US considers asking court to break up Google as it weighs remedies in the antitrust case

The U.S. Department of Justice is considering asking a federal judge to force Google to sell parts of its business in order to eliminate its online search monopoly.

In a late court filing on Tuesday, federal prosecutors also said the judge could ask the court to open the underlying data Google uses to power its ubiquitous search engine and artificial intelligence products to competitors.

Tuesday’s filing is the first step in a monthslong legal process to come up with remedies that could reshape a company that’s long been synonymous with online search.

“For more than a decade, Google has controlled the most popular distribution channels, leaving rivals with little-to-no incentive to compete for users,” the antitrust enforcers wrote in the filing. “Fully remedying these harms requires not only ending Google’s control of distribution today, but also ensuring Google cannot control the distribution of tomorrow.”

To that end, the department said it is considering asking for structural changes to stop Google from leveraging products such as its Chrome browser, Android operating system, AI products or app store to benefit its search business.

Prosecutors also zeroed in on Google’s default search agreements in the filing and said any remedy proposals would seek to limit or ban these deals. These deals lock in Google services and products as the automatic choice presented to consumers, such as when Safari browsers on Apple iPhones use Google’s search engine.

Lee-Anne Mulholland, Google’s vice president of regulatory affairs, said in response to the filing that the Department of Justice was “already signaling requests that go far beyond the specific legal issues” in this case. “Government overreach in a fast-moving industry may have negative unintended consequences for American innovation and America’s consumers.”

U.S. District Judge Amit Mehta ruled in August that Google’s search engine has been illegally exploiting its dominance to squash competition and stifle innovation. He has outlined a timeline for a trial on the proposed remedies next spring and plans to issue a decision by August 2025.

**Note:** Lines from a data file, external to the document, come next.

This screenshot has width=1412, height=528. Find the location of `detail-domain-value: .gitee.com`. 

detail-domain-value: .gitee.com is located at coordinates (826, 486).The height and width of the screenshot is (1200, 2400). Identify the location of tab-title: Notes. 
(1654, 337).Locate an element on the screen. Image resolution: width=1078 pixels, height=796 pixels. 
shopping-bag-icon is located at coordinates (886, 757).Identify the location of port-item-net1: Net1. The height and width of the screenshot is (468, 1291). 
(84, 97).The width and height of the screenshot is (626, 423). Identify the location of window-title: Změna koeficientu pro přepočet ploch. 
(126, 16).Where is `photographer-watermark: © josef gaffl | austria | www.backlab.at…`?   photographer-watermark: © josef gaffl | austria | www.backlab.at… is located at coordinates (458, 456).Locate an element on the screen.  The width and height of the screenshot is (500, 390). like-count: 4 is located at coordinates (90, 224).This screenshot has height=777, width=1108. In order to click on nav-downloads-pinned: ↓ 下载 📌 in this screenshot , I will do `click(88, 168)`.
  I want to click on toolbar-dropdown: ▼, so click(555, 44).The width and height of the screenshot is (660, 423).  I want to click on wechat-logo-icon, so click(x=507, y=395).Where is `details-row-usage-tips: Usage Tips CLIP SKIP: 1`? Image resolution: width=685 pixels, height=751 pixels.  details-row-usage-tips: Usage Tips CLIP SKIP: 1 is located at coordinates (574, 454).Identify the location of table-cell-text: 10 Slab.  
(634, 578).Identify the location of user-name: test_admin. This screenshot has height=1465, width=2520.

Google has already said it plans to appeal Mehta’s ruling, but the tech giant must wait until he finalizes a remedy before doing so. The appeals process could take as long as five years, predicts George Hay, a law professor at Cornell University who was the chief economist for the Justice Department’s antitrust division for most of the 1970s.

In November, federal prosecutors will submit a more detailed proposal on tackling Google’s anticompetitive practices. Google in turn will offer its own ideas for how to make fixes in December. Prosecutors will then make their final proposal in March 2025.

Google has been facing intensifying regulatory pressure on both sides of the Atlantic, with European Union antitrust enforcers also suggesting that breaking up the company is the only way to satisfy competition concerns about its digital ad business.